By ALEX KENNEDY / AP WRITER
SINGAPORE — Oil slipped below US $52 a barrel Friday in Asia after surging overnight on investor optimism crude demand will soon rebound if the US recession has bottomed.
Benchmark crude for May delivery fell 72 cents to $51.92 a barrel by midday in Singapore in electronic trading on the New York Mercantile Exchange. The contract rose $4.25 on Thursday to settle at $52.64.
Oil prices have bolted from below $35 a barrel six weeks ago, riding a wave of improving investor sentiment that the worst of the US recession may be over. Crude prices have mirrored a surge in stock markets, with the Dow Jones industrial average up more than 20 percent during the last month.
“At this point, it’s more momentum than fundamentals,” said Gerard Rigby, energy analyst with Fuel First Consulting in Sydney. “People are expecting oil to jump over the next 12 to 24 months.”
Investors brushed off evidence this week that US crude inventories are at a 16-year high.
Crude inventories grew by 2.8 million barrels, or 0.8 percent, for the week ended March 27, the Energy Department’s Energy Information Administration said in its weekly report on Wednesday. Oil stockpiles have not been this high since July 1993 and are 15.5 percent above levels one year ago.
Investors will be closely watching the US jobs report for March, which is scheduled to be released later Friday.

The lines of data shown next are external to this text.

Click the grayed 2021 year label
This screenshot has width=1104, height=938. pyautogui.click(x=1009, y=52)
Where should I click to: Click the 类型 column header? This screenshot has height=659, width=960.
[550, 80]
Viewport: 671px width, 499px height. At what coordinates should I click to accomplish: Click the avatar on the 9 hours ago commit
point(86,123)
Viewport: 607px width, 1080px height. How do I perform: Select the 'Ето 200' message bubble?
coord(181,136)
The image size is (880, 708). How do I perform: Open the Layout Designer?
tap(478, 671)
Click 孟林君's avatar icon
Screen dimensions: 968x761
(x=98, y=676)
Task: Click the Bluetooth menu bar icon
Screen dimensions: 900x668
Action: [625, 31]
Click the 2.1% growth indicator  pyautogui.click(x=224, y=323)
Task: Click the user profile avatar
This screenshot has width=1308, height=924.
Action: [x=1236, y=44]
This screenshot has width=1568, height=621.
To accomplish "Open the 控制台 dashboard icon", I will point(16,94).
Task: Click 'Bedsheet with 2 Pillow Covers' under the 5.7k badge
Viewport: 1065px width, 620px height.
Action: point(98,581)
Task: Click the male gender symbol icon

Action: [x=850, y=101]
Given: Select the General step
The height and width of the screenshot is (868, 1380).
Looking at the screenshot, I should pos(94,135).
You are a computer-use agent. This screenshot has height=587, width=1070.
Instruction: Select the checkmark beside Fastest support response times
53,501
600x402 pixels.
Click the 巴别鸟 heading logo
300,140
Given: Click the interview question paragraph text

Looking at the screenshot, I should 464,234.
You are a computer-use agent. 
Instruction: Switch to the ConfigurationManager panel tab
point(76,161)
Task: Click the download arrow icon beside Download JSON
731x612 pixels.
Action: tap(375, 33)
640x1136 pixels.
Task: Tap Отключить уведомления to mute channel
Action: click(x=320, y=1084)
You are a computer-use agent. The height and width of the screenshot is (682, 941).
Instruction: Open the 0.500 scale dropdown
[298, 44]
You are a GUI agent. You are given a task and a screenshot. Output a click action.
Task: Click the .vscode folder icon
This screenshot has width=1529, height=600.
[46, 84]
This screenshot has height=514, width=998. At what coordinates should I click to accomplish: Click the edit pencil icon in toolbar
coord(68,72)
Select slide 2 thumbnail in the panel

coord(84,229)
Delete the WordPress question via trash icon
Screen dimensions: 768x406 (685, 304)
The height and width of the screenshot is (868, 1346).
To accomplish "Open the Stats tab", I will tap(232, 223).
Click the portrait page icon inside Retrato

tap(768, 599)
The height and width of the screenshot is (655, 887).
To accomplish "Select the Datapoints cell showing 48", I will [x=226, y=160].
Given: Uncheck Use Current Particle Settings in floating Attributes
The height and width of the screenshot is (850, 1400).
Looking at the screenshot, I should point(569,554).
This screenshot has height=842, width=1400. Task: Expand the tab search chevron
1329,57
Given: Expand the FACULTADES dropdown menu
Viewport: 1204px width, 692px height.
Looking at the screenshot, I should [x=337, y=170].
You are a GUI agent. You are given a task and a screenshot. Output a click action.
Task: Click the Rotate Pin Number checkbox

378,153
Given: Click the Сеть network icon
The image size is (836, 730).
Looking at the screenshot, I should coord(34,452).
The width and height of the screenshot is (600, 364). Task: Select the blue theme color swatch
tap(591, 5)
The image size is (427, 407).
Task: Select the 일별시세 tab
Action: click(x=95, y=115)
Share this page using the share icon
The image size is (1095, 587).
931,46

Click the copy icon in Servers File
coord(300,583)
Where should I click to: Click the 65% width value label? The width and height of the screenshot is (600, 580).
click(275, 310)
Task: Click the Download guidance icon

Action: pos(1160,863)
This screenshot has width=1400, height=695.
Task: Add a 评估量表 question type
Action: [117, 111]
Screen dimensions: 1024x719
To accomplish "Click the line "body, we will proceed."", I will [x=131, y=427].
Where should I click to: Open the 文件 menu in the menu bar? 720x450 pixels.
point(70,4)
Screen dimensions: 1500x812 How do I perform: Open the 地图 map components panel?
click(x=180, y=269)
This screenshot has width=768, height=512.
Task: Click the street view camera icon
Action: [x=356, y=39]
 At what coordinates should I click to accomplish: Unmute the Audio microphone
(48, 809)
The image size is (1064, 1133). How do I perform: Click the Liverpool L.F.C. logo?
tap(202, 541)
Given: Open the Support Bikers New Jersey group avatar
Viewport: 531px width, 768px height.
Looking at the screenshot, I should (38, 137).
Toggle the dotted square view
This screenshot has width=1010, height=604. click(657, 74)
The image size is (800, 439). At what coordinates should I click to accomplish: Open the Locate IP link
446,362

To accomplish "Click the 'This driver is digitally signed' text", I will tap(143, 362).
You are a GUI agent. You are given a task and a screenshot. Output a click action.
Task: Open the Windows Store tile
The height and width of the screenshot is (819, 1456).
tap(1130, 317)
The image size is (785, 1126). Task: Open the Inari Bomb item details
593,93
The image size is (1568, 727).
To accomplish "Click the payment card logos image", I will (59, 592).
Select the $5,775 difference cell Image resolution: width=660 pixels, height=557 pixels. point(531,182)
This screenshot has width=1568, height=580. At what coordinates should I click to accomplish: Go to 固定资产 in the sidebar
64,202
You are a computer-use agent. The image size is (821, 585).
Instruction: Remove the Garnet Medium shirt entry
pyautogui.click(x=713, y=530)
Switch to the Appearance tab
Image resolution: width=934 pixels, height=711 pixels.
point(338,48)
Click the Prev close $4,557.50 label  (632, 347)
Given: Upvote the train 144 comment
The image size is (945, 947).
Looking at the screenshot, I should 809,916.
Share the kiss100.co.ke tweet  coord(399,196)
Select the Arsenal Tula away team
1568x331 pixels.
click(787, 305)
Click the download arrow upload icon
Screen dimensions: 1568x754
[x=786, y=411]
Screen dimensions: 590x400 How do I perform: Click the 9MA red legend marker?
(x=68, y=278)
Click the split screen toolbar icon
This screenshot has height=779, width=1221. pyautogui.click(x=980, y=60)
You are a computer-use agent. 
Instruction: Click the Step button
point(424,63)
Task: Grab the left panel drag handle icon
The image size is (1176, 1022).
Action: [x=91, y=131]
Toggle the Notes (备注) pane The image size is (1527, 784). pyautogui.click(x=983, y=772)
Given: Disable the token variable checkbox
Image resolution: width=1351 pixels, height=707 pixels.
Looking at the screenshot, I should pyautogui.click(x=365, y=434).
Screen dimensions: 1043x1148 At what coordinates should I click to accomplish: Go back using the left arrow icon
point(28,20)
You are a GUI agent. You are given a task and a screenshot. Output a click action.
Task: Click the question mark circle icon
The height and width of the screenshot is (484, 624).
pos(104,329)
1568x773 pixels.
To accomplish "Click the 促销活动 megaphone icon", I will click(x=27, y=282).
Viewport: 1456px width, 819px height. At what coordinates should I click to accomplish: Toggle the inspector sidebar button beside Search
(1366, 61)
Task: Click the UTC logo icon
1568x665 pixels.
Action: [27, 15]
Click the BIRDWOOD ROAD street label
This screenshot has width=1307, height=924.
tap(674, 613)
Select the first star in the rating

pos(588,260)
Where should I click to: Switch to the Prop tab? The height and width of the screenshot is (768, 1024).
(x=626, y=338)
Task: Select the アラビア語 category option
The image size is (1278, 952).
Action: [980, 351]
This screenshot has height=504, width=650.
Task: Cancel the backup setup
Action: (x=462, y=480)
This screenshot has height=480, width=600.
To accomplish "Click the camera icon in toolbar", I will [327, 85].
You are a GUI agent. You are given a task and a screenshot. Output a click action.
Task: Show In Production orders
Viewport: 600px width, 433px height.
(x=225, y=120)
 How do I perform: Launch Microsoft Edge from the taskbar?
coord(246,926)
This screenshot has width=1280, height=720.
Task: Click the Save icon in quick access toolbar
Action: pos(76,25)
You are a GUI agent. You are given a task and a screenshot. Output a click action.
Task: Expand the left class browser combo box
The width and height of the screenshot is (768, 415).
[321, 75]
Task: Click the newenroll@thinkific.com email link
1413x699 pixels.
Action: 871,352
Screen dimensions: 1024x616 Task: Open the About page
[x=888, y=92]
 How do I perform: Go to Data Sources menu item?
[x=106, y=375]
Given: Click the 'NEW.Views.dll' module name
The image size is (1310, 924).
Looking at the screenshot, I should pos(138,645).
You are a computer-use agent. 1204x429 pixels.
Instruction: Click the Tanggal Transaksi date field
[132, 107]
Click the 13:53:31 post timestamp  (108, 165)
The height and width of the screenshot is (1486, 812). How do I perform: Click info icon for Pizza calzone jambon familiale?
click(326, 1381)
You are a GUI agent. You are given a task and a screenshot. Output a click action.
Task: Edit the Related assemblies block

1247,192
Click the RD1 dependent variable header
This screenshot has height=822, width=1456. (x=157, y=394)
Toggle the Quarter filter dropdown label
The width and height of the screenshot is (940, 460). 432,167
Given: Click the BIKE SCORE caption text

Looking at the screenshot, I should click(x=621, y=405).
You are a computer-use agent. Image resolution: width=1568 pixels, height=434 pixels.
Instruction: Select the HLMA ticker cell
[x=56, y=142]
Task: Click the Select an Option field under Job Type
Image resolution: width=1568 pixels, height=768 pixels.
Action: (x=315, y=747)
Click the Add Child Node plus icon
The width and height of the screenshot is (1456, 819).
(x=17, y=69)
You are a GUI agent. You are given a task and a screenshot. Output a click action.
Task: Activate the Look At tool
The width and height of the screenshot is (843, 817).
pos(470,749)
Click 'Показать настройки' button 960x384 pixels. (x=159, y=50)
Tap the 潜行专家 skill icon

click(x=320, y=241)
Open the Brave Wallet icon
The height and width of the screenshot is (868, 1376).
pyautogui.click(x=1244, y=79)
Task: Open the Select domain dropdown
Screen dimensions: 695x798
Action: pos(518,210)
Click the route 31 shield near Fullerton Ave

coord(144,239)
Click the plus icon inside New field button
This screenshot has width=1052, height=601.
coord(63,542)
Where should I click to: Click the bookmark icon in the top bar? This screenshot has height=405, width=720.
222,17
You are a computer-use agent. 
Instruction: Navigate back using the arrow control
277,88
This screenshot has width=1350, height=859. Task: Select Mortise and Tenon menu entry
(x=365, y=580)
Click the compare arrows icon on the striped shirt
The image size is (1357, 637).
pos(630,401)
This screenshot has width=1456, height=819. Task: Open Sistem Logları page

Economists predict the report will show a loss of 654,000 jobs following a drop of 651,000 jobs in February, which was a record third straight month of job losses above 600,000. The unemployment rate is expected to rise to 8.5 percent from 8.1 percent in February.
“If the unemployment rate in the US goes up a lot, it would definitely put the brakes on the recent price increase,” Rigby said.
In other Nymex trading, gasoline for May delivery fell 1.98 cents to $1.45 a gallon and heating oil slipped 1.55 cents to $1.42 a gallon.
Natural gas for May delivery rose 2.3 cents to $3.81 per 1,000 cubic feet.
In London, Brent prices rose 60 cents to $52.15 a barrel on the ICE Futures exchange.